BEGIN RECORDS PROVIDED

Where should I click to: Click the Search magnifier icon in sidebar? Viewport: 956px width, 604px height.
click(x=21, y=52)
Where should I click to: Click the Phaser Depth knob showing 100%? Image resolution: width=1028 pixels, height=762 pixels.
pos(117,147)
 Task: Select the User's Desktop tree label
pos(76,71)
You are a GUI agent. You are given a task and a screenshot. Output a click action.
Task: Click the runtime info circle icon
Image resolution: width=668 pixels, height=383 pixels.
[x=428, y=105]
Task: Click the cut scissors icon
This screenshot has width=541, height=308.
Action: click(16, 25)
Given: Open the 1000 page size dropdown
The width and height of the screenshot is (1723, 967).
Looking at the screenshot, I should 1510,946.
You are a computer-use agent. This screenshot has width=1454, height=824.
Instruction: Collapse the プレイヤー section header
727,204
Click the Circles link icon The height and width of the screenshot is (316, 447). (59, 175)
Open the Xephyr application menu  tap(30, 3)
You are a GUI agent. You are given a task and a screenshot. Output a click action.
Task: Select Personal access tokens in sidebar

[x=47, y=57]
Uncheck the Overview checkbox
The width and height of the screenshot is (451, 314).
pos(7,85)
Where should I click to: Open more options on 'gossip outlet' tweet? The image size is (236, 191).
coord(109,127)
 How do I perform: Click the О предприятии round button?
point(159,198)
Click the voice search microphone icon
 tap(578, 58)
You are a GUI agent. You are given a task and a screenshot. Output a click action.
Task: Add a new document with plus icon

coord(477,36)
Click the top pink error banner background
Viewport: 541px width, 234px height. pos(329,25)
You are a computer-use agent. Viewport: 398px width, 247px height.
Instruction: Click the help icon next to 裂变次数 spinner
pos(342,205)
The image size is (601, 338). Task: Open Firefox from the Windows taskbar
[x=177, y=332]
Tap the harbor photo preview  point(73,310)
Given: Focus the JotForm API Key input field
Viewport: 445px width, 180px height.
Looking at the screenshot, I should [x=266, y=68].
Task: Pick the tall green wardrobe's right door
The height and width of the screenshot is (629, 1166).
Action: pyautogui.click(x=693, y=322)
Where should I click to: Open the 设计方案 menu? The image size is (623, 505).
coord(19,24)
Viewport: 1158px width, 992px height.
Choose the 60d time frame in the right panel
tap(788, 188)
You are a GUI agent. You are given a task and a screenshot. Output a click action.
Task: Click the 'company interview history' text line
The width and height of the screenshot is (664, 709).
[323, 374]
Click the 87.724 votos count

END RECORDS PROVIDED

- OBJECTIVE
Copy all of the records above word for word, keeping every line as it appears.

- FINISHED EXERCISE
Where should I click to: Click the Search magnifier icon in sidebar? Viewport: 956px width, 604px height.
click(x=21, y=52)
Where should I click to: Click the Phaser Depth knob showing 100%? Image resolution: width=1028 pixels, height=762 pixels.
pos(117,147)
 Task: Select the User's Desktop tree label
pos(76,71)
You are a GUI agent. You are given a task and a screenshot. Output a click action.
Task: Click the runtime info circle icon
Image resolution: width=668 pixels, height=383 pixels.
[x=428, y=105]
Task: Click the cut scissors icon
This screenshot has width=541, height=308.
Action: click(16, 25)
Given: Open the 1000 page size dropdown
The width and height of the screenshot is (1723, 967).
Looking at the screenshot, I should 1510,946.
You are a computer-use agent. This screenshot has width=1454, height=824.
Instruction: Collapse the プレイヤー section header
727,204
Click the Circles link icon The height and width of the screenshot is (316, 447). (59, 175)
Open the Xephyr application menu  tap(30, 3)
You are a GUI agent. You are given a task and a screenshot. Output a click action.
Task: Select Personal access tokens in sidebar

[x=47, y=57]
Uncheck the Overview checkbox
The width and height of the screenshot is (451, 314).
pos(7,85)
Where should I click to: Open more options on 'gossip outlet' tweet? The image size is (236, 191).
coord(109,127)
 How do I perform: Click the О предприятии round button?
point(159,198)
Click the voice search microphone icon
 tap(578, 58)
You are a GUI agent. You are given a task and a screenshot. Output a click action.
Task: Add a new document with plus icon

coord(477,36)
Click the top pink error banner background
Viewport: 541px width, 234px height. pos(329,25)
You are a computer-use agent. Viewport: 398px width, 247px height.
Instruction: Click the help icon next to 裂变次数 spinner
pos(342,205)
The image size is (601, 338). Task: Open Firefox from the Windows taskbar
[x=177, y=332]
Tap the harbor photo preview  point(73,310)
Given: Focus the JotForm API Key input field
Viewport: 445px width, 180px height.
Looking at the screenshot, I should [x=266, y=68].
Task: Pick the tall green wardrobe's right door
The height and width of the screenshot is (629, 1166).
Action: pyautogui.click(x=693, y=322)
Where should I click to: Open the 设计方案 menu? The image size is (623, 505).
coord(19,24)
Viewport: 1158px width, 992px height.
Choose the 60d time frame in the right panel
tap(788, 188)
You are a GUI agent. You are given a task and a screenshot. Output a click action.
Task: Click the 'company interview history' text line
The width and height of the screenshot is (664, 709).
[323, 374]
Click the 87.724 votos count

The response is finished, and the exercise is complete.